Ik ga met name in op de suggesties van de auteur dat een rapport over AAgro-Stacks wordt achtergehouden en dat het ministerie van EL&I in een rapport over de kritische depositiewaarden de foutenmarges heeft laten verwijderen.

In mei 2007 heeft de toenmalige minister van Landbouw, Natuur en Voedselkwaliteit (LNV) een brief (TK 2006–2007, 30 654 nr. 43) naar uw Kamer gestuurd over het «Toetsingskader ammoniak en Natura 2000». Dit toetsingskader is opgesteld door de «Taskforce ammoniak en Natura 2000» waarin LNV, IPO, VNG en LTO Nederland zitting hadden. Vervolgens is een ontwerp AMvB opgesteld in het kader van de Natuurbeschermingswet 1998 om de essentiële onderdelen van het toetsingskader zo snel mogelijk juridisch te verankeren. Dit ontwerp is voor advies voorgelegd aan de Raad van State, die hierover een negatief advies heeft afgegeven.

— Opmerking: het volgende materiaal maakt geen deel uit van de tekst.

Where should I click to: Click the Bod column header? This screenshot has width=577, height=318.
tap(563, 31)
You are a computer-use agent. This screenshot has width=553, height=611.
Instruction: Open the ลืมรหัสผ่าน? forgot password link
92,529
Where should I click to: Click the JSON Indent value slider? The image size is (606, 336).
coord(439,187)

Op basis van dit advies heeft de toenmalige minister van LNV besloten niet verder te gaan met het toetsingskader. Aangezien de problematiek rondom de vergunningverlening nog niet opgelost was, is vervolgens de heer Trojan gevraagd om adviseren over een aanpak voor de gerezen problemen. Dit heeft uiteindelijk geleid tot het traject van de Programmatische Aanpak Stikstof (PAS) dat is gestart in 2009.

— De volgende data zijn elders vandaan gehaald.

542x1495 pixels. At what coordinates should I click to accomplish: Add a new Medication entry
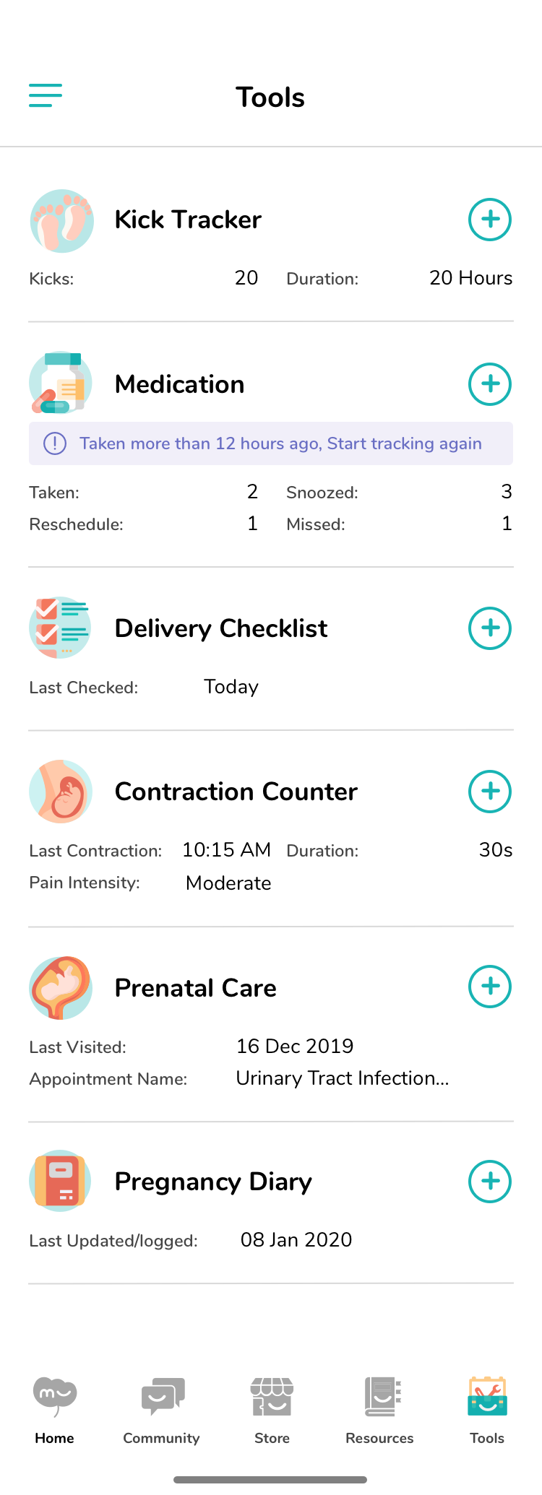[490, 384]
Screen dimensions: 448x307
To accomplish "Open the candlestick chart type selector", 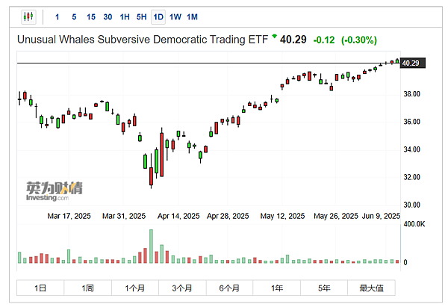I will pos(28,16).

Het niet vastleggen van het toetsingskader in een AMvB had ook consequenties voor de verschillende onderdelen van het toetsingskader, waaronder het rekenmodel AAgro-Stacks. Het gebruik van dit instrument kon daardoor niet wettelijk worden voorgeschreven voor het uitvoeren van berekeningen over de hoogte van de depositie van ammoniak uit veehouderijen op Natura 2000-gebieden. Dit heeft er vervolgens toe geleid dat het rapport met daarin de achtergrondinformatie over AAgro-Stacks niet is uitgebracht en dat verdere optimalisering van AAgro-Stacks achterwege is gebleven. Het concept van het genoemde rapport van april 2007 treft u als bijlage aan bij deze brief.1

Op dit moment wordt binnen het traject van de Programmatische aanpak stikstof gewerkt aan de totstandkoming van een nieuw rekenmodel genaamd Aerius. Dit rekenmodel wordt gebaseerd op de meest recente kennis op het gebied van de emissie, de verspreiding en depositie van stikstof uit verschillende bronnen.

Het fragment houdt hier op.